Que l'aventure dure quelques mois, le temps que les économies permettent de rester, un an, deux ans ou davantage, cette expérience est unique car pour la première fois nous seuls construisons notre futur. Tout est à trouver : un job, une maison, des amis. Rien que ça. L'emploi que l'on décroche, on sent que l'on a obtenu à la tchatche car l'employeur peut difficilement nous sonder, culture et langue différentes obligent. Il y a de fortes chances pour qu'il ne sache même pas prononcer le nom de notre prépa, de notre université ou le sigle de notre école. Donc Charles Henri de la Tour, Paris 16, qui sort de Louis Legrand et de Sciences-Pô, l'ESSEC ou autre ESCP ne part pas forcément plus gagnant que Fanny Dumond d'Auch du Gers de l'université de Toulouse. Et c'est ça qui est bon ;-). On n'aura pas ou très peu de "réseau" et des pistons qui vont avec. L'expatriation a ceci de juste qu'elle remet les compteurs à zéro en quelque sorte, et que le meilleur gagne.

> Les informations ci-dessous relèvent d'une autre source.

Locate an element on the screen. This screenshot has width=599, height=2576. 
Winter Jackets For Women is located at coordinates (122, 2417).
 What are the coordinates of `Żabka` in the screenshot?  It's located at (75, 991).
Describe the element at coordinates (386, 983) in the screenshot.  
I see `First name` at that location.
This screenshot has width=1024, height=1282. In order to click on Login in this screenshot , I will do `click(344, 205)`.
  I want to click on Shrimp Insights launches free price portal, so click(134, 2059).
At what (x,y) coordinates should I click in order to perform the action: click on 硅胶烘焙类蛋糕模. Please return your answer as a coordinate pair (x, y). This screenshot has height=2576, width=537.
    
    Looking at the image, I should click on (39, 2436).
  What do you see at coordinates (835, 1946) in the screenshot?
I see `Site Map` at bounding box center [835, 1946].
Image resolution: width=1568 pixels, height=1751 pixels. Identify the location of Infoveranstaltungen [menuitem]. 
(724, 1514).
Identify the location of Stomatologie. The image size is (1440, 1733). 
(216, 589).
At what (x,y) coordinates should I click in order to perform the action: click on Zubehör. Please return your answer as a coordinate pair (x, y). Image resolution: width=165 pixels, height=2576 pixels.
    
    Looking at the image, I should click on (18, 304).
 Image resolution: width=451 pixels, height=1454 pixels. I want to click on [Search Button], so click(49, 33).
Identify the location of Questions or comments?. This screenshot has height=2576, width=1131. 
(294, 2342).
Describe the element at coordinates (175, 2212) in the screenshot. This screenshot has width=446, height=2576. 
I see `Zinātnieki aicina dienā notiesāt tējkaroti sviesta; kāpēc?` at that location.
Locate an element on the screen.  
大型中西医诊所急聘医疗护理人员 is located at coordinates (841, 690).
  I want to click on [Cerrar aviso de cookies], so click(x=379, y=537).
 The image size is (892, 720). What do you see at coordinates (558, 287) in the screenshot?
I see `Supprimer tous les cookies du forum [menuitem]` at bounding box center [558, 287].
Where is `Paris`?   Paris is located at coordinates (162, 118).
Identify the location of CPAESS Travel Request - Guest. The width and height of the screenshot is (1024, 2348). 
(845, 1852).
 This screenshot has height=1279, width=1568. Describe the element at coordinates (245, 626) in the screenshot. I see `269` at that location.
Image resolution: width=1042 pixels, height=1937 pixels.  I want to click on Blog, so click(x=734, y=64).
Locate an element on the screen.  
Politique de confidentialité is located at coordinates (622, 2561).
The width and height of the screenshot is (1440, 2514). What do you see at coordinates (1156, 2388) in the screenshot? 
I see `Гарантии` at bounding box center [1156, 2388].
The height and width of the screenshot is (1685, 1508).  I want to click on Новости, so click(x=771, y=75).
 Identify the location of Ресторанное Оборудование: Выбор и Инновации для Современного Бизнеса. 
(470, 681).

Pour les amis, il y a des chances pour que vous rencontriez des personnes très différentes de celles laissées au pays. Et c'est tant mieux.
Par effet de contraste, tous les efforts déployés par un expatrié dans sa nouvelle vie lui fait voir la mère Patrie comme le pays des Bisounours. On a davantage de mal à critiquer la France ensuite, pour peu que l'on ait eu à tester la médecine, les hôpitaux ou le chômage à l'étranger... On réalise, enfin, que l'on a été très très choyé par notre système. Du coup, les éternelles plaintes, grèves et manifs franco-françaises nous semblent parfois déplacées en comparaison de ce que l'on a expérimenté ailleurs.
Les moments vécus dans un nouveau contexte, les rencontres, les voyages effectués depuis notre nouvelle base, les galères et les moments de solitude, tout cela forge et fait grandir. Attention non plus à ne pas prendre le melon et se souvenir que si nous sommes loin, c'est que la santé le permet, c'est qu'éventuellement les autres frères et soeurs sont là pour les parents et nous déculpabilisent un peu, c'est que les planètes se sont alignées (avec notre aide, certes) au moment indiqué pour pouvoir partir.
L'expatriation est un beau paquet cadeau, un Maxi-Kinder avec une surprise à l'intérieur, mais nul ne sait ce qu'il contient. Il faut l'ouvrir pour savoir. Goût du risque, optimisme à toute épreuve et ouverture d'esprit indispensables. Sensations fortes garanties.